(Work order): Below are some records; find each line that carries the word "Given" and copy it.

(Data for this exercise):
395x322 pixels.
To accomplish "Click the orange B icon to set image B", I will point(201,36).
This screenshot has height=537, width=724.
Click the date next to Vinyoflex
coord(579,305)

* * *

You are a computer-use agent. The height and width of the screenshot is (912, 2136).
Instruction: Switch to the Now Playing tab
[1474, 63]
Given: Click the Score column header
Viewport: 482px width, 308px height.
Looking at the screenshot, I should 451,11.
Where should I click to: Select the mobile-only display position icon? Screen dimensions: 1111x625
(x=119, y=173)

--

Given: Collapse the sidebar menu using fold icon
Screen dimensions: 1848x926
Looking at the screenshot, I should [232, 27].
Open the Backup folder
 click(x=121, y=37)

(Task result):
Given: Click the Score column header
Given: Collapse the sidebar menu using fold icon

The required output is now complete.